不知道的还以为新罗军军纪严明,爱民如子呢。谁敢相信就在一个月前,这支仁义之师根本就是一支禽兽军队,对百济遗民动辄杀戮抢掠。
只是被李钦载亲自上门教训了一顿后,他们才变得如此乖巧可爱。而新罗军主帅金庾信,他的乖巧不逊于麾下的将士们。
不仅脾气好了很多,也莫名懂得了许多规矩。据说这货几次向新罗国主上疏,请求换将,让国主将他调回新罗国,至于换谁来统领新罗军,……爱特么谁谁谁。

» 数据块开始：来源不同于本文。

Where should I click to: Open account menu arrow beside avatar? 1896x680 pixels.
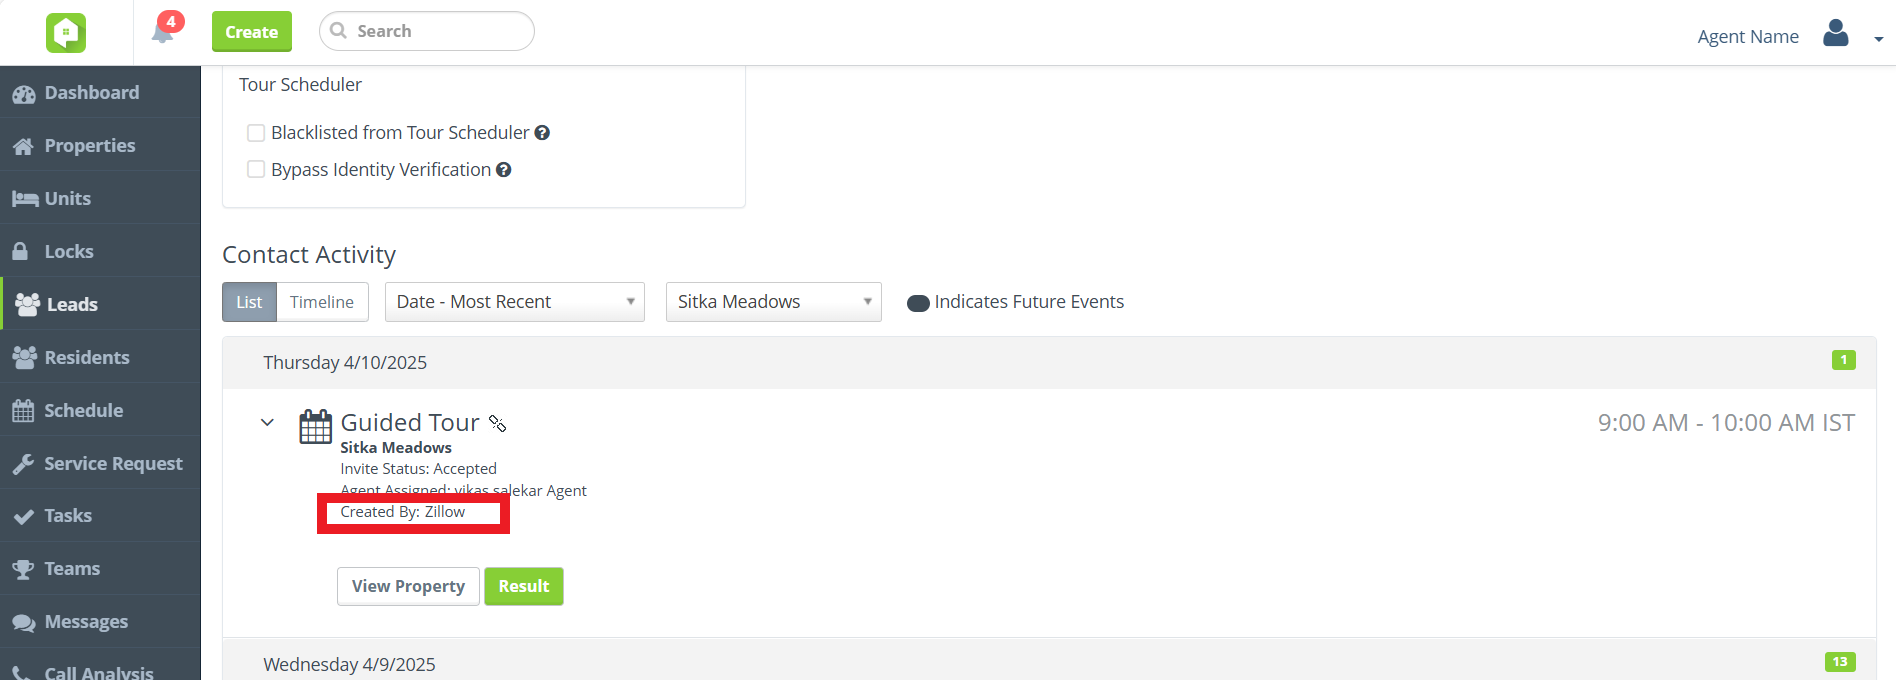click(1878, 39)
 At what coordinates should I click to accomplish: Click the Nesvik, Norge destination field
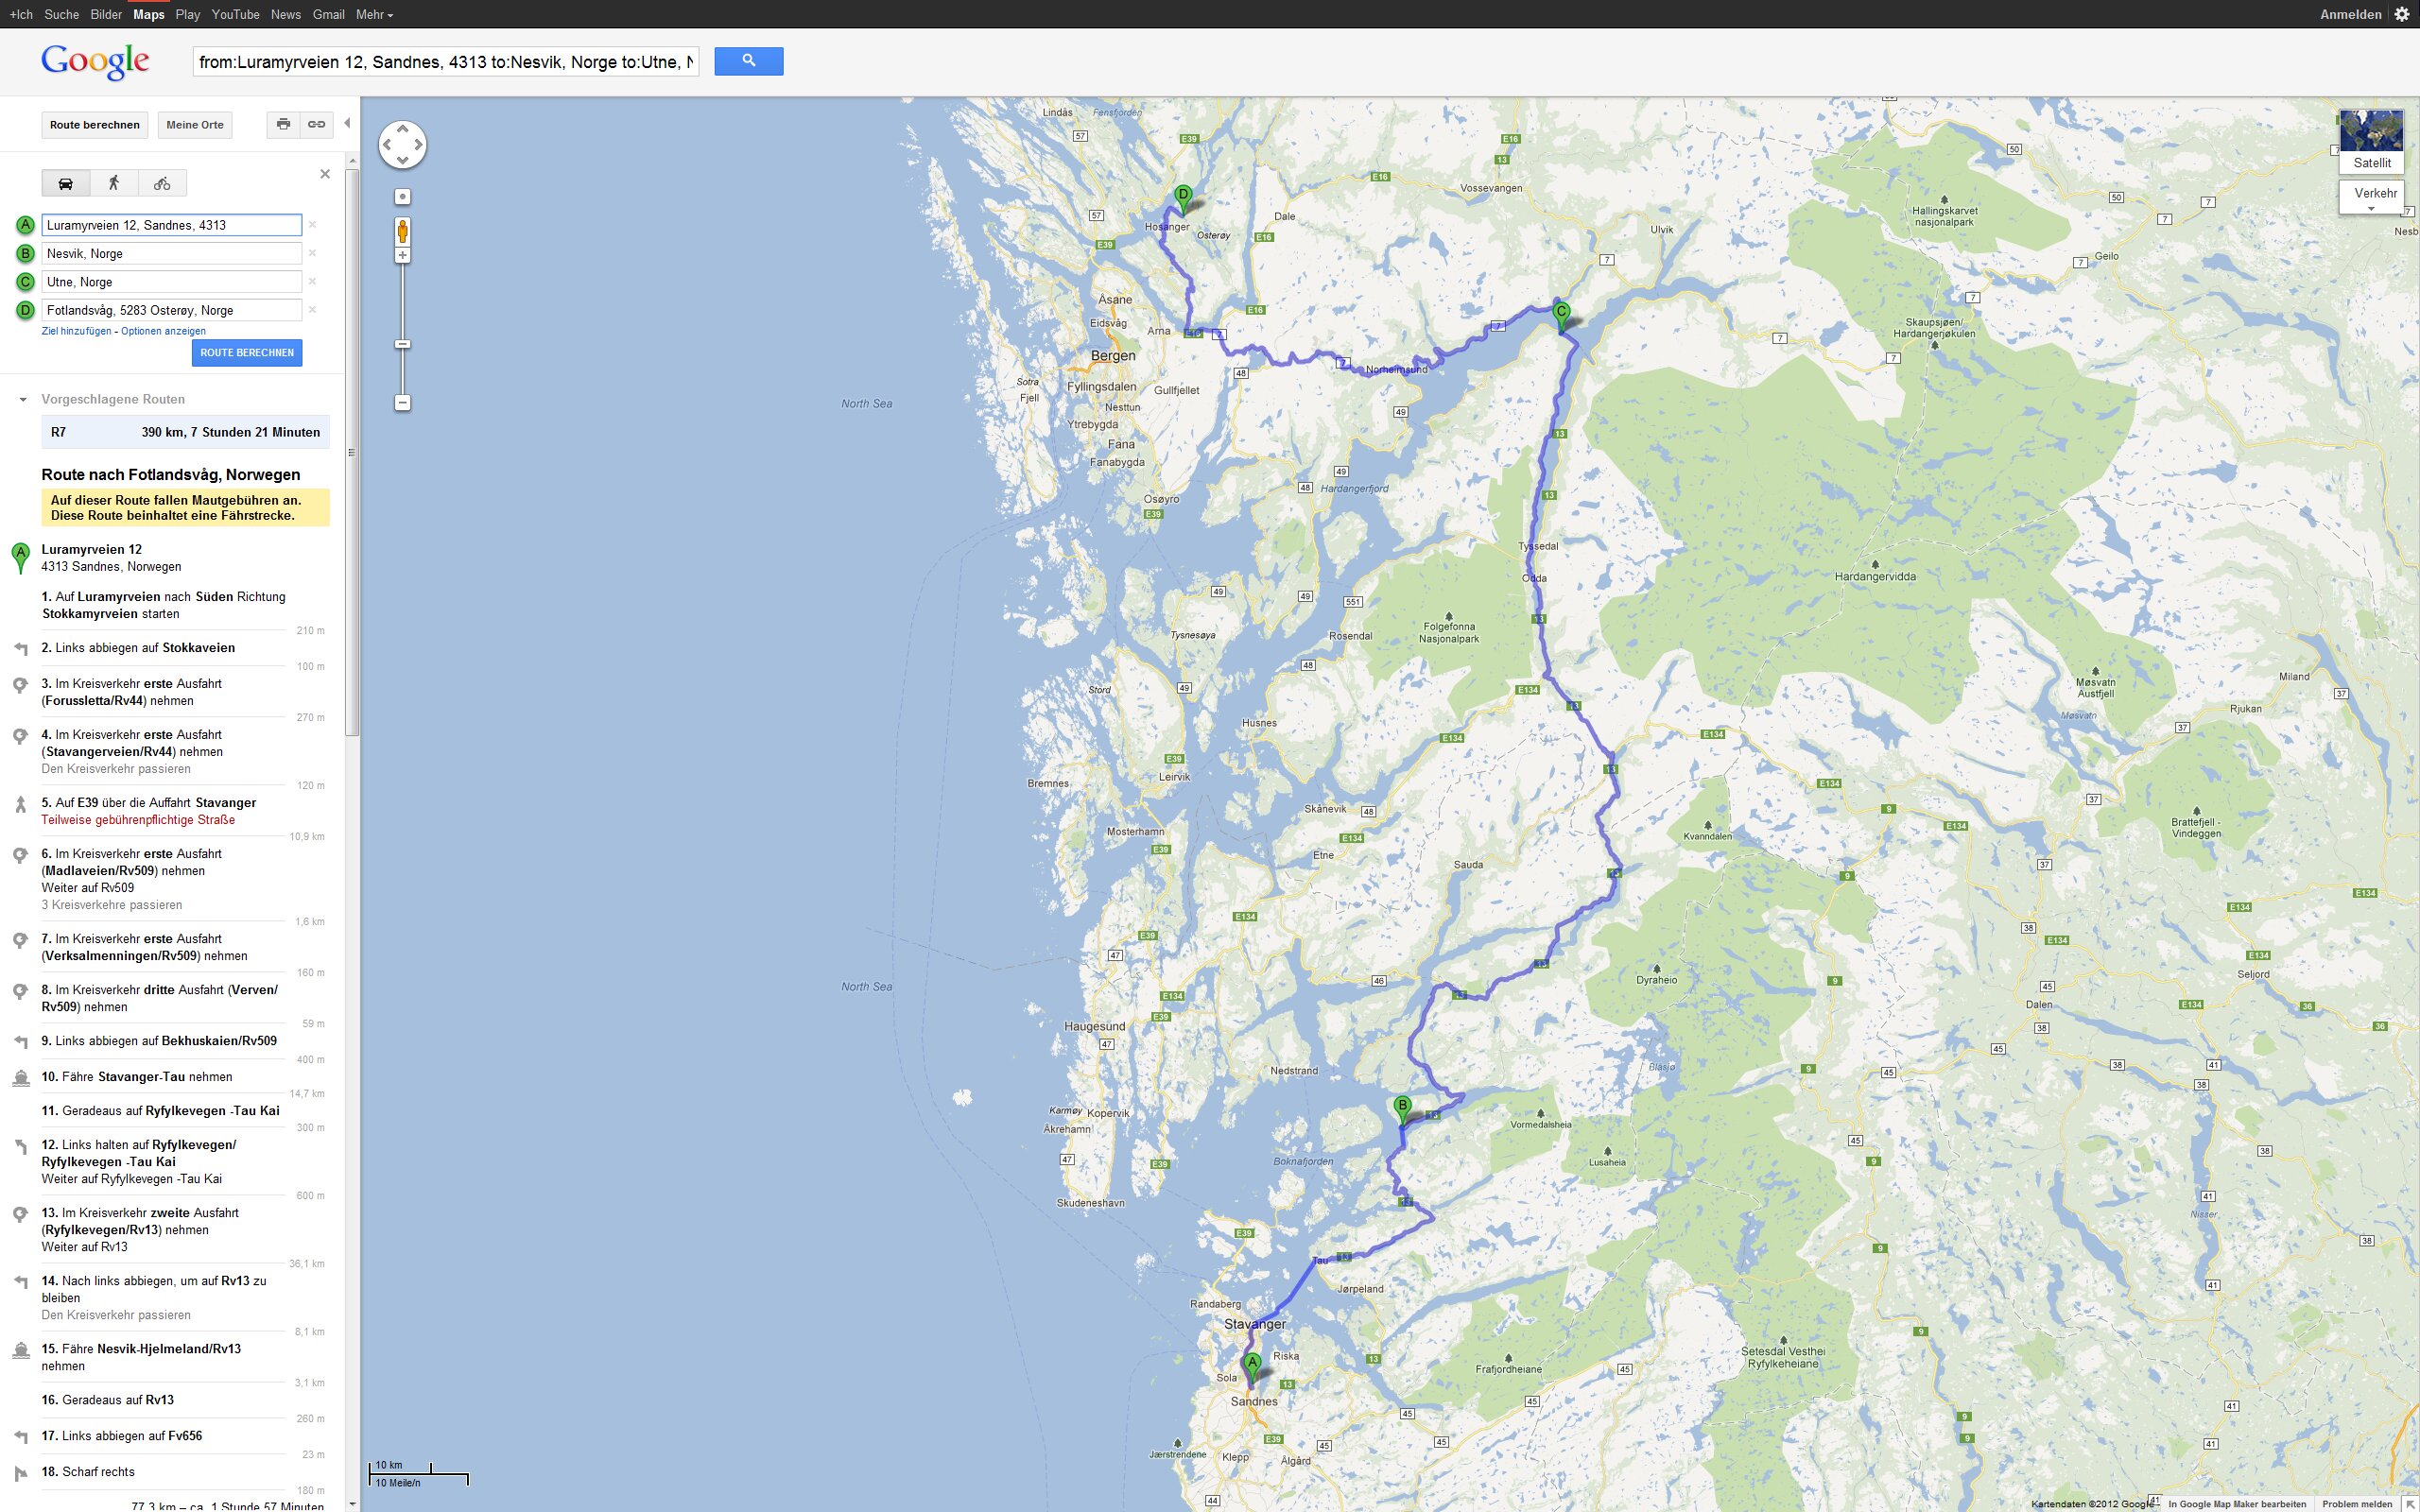click(171, 253)
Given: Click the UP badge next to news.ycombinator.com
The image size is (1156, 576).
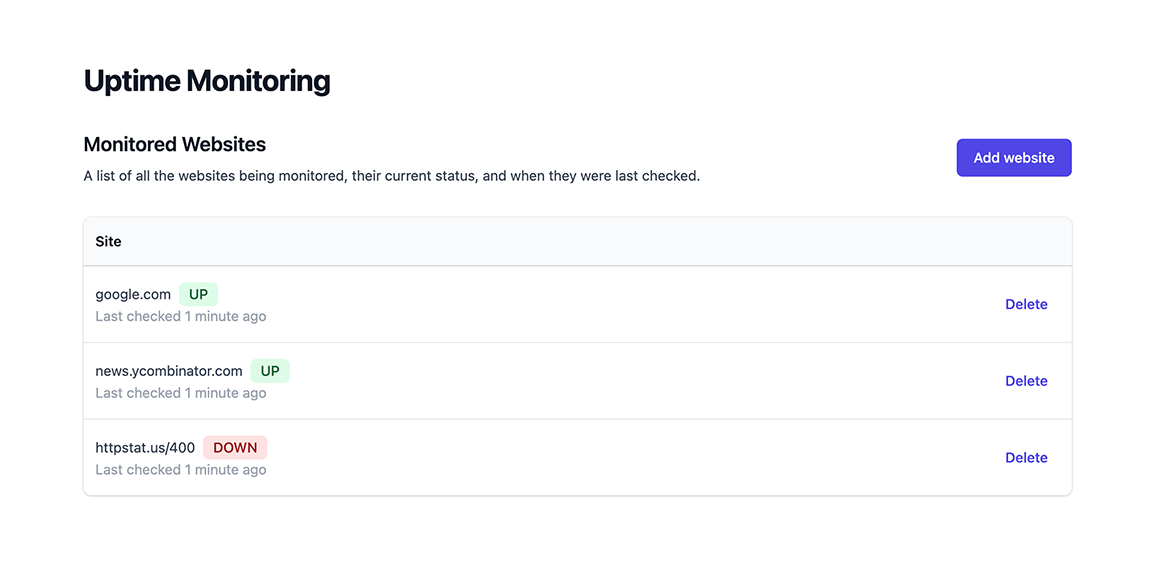Looking at the screenshot, I should point(269,370).
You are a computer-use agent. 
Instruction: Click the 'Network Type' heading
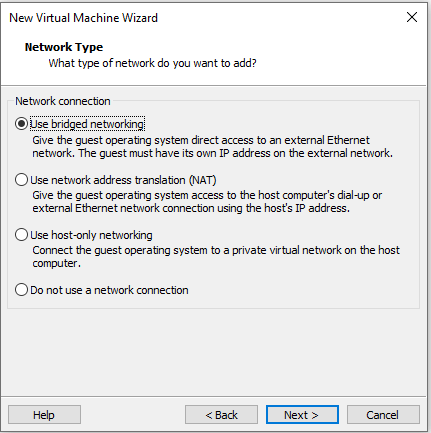[x=64, y=47]
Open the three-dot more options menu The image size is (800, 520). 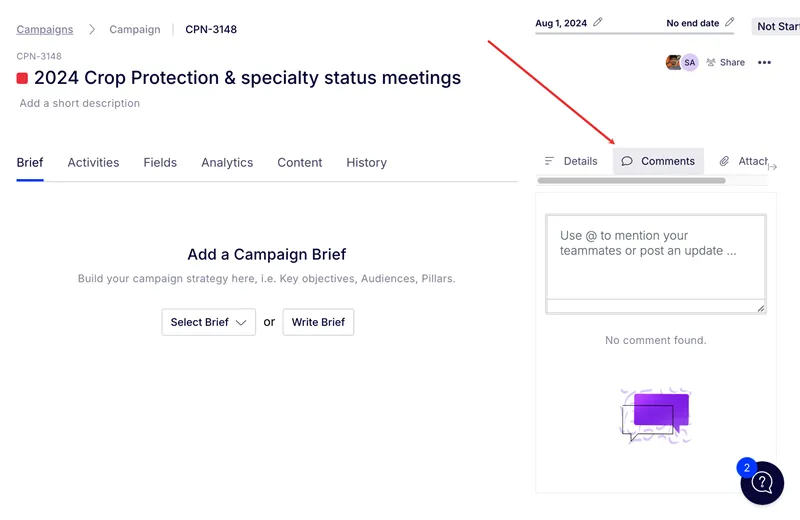tap(764, 62)
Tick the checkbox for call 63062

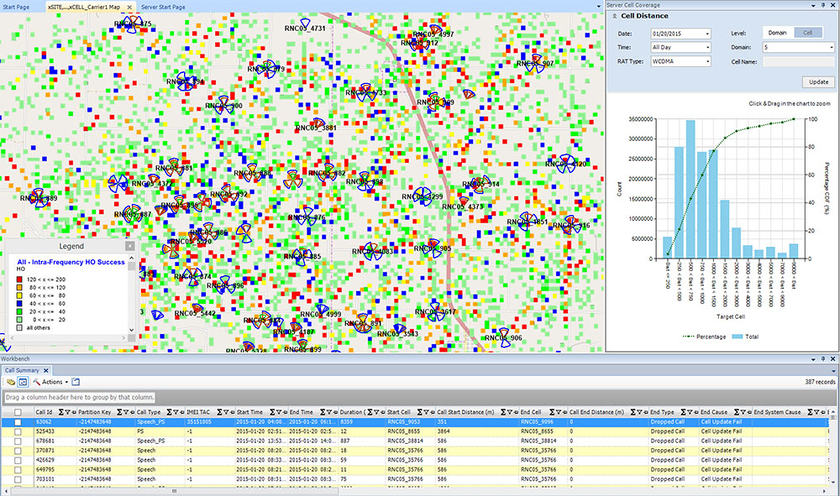[x=17, y=423]
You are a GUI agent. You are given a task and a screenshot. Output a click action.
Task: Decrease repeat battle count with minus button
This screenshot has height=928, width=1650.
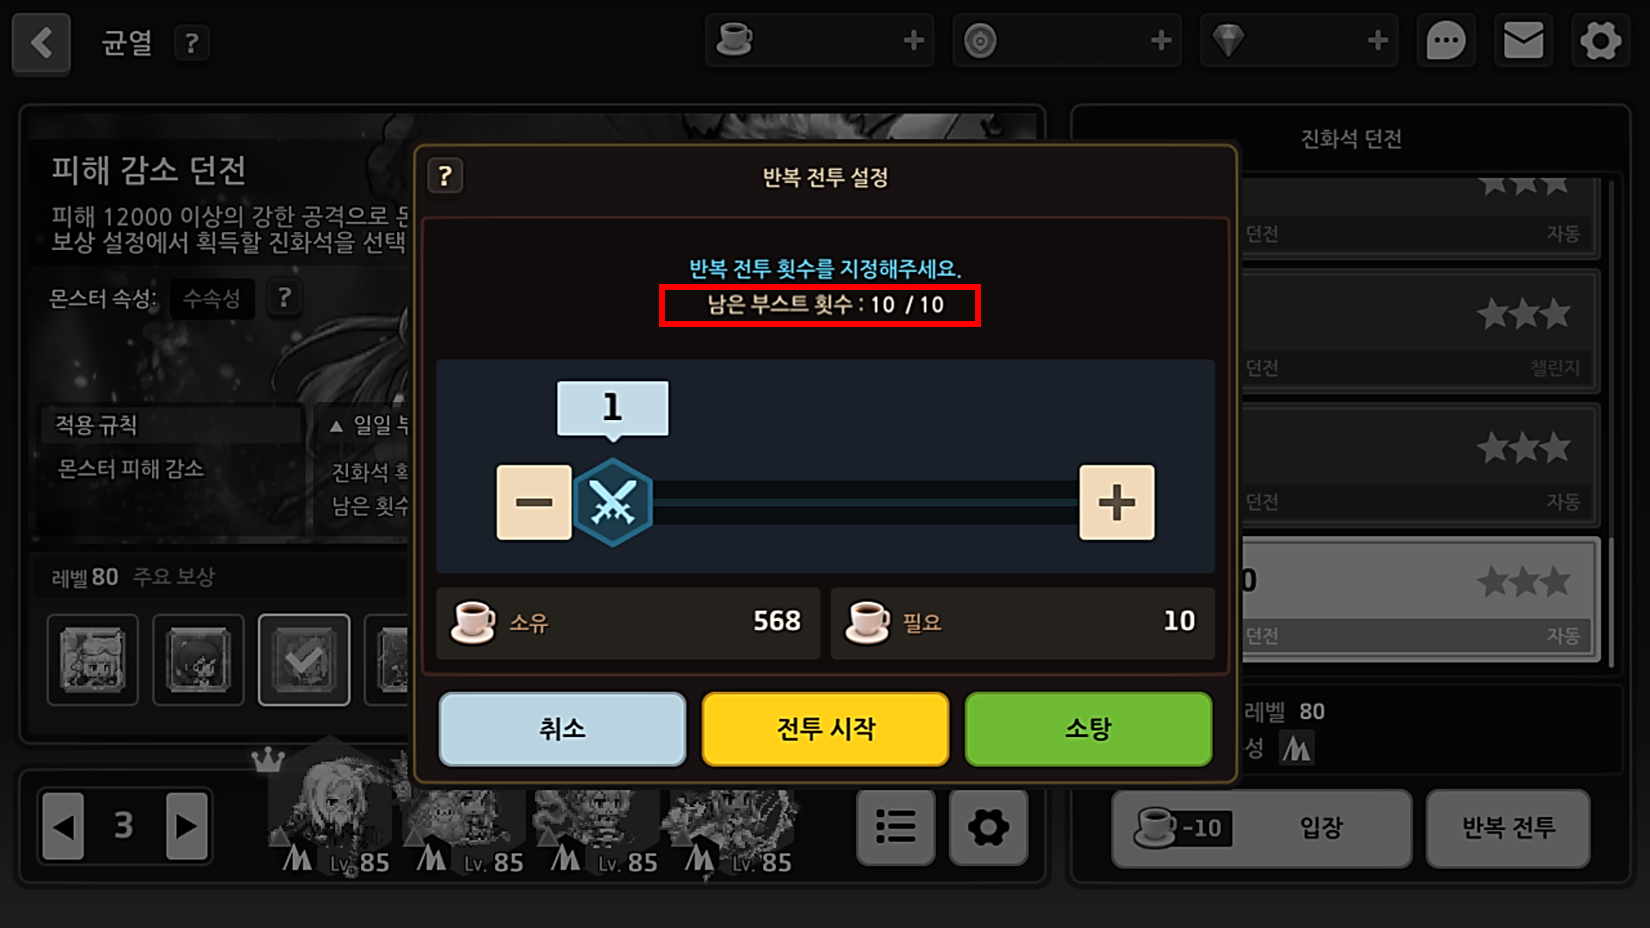534,502
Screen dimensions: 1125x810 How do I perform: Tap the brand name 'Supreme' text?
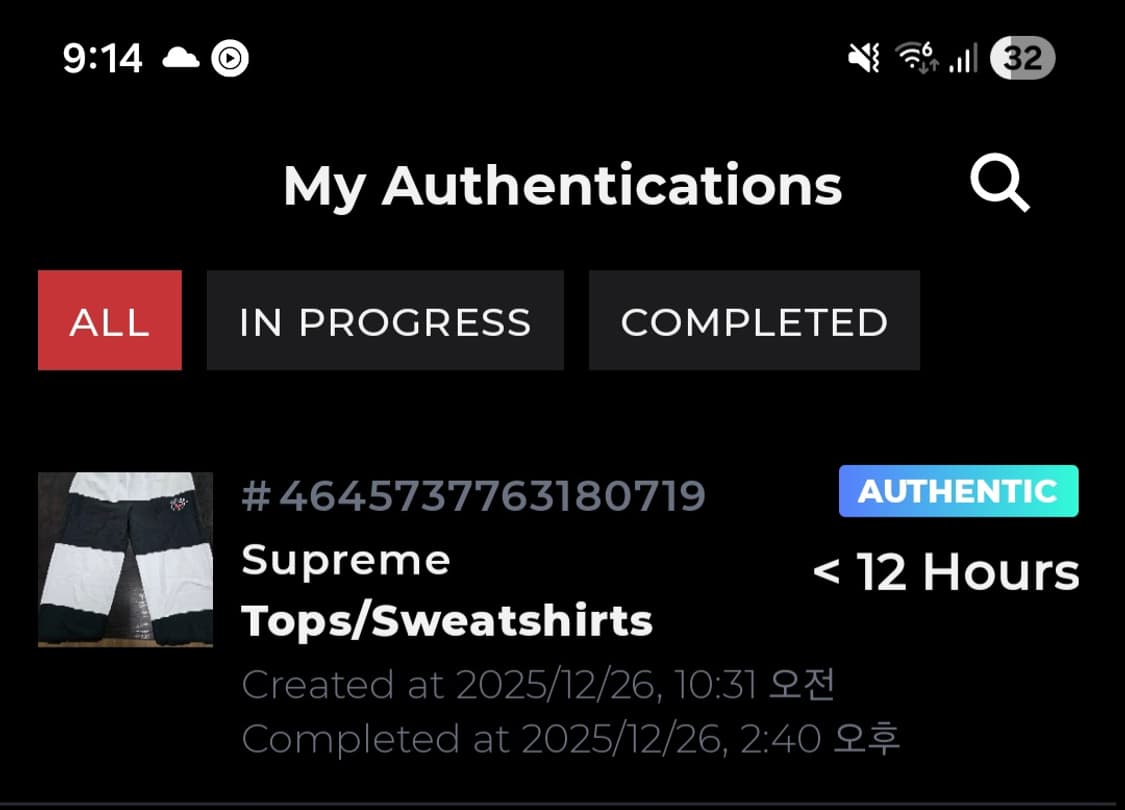point(347,559)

然而他的请求被新罗国主拒绝了。李钦载杀一千余新罗军的消息传回了新罗国,国中诸臣对这位唐国主帅无比惊惧,新罗国主想换将,臣子们无人敢应,宁愿被国主赐死,也不肯去当新罗盟军的主帅。
新罗国主只好拒绝了金庾信的请求,让他继续统领军队,并委婉地告诉你,你特么在李钦载面前最好乖巧一点,不然命丢了,官司打到大唐天子面前都打不赢。
从那以后,金庾信好像认命了,在李钦载面前小心翼翼如履薄冰。他不仅懂得了尊卑礼仪,也明白了时间的可贵,每次李钦载擂鼓聚将,金庾信像屁股着了火的兔子,一熘烟飞快窜进了帅帐,从未迟到过。
今日也是如此,李钦载刚下了命令,没过多久,金庾信便窜了进来,满身大汉站在李钦载面前喘粗气。
李钦载上前拍了拍他的肩,宠溺地道:“金大将军何必如此猴急……就算迟到一点点,我又不会怪你,大家都是盟军,这点容人之量我还是有的。”金庾信想翻白眼,又不敢翻。
迟到了你确实不会怪我,只会让左右把我推出去斩首示众,我不会上你的当的!
李钦载开门见山地道:“平壤城方向又来了一支敌军,大约四万兵马,战事紧急,有个任务我想交给金大将军。”金庾信迟疑了一下,还是抱拳道:“请李帅吩咐,无论是筹备粮草还是运送军械,我新罗盟军一定不负李帅所望。”李钦载笑吟吟地道:“贵军向来威武骁勇,据说最近还博了个仁义之师的美名,实在是可喜可贺,如此精悍的一支军队,总让你们去运粮草军械,岂不是屈才了?”
“李帅的意思是……”金庾信看着李钦载不怀好意的笑容,心头渐渐一沉。
“好男儿当在沙场建功立业,为子孙后代博个恩荫功名,战场才是你们新罗国血性男儿该去的地方……”李钦载指着遥远的前方,语气充满蛊惑地道:“金大将军,带着你的儿郎们去奋勇杀敌吧!那里才是你们实现梦想的地方!”金庾信倒吸一口凉气,脸色顿时变得很难看。
“李帅,末将麾下将士疲弱无力,素无斗志,绝不可上战场,否则全军必溃,末将担不起战败的重罪!”金庾信果断拒绝道。
李钦载仍深情款款地劝道:“试一试嘛,试一试就不是小孩子啦……只要你率领贵军出战,就算战败了我也绝不怪罪你,还会向贵国国主为你请功封赏,如何?”
“不!末将做不到!”金庾信拒绝得清楚且干脆。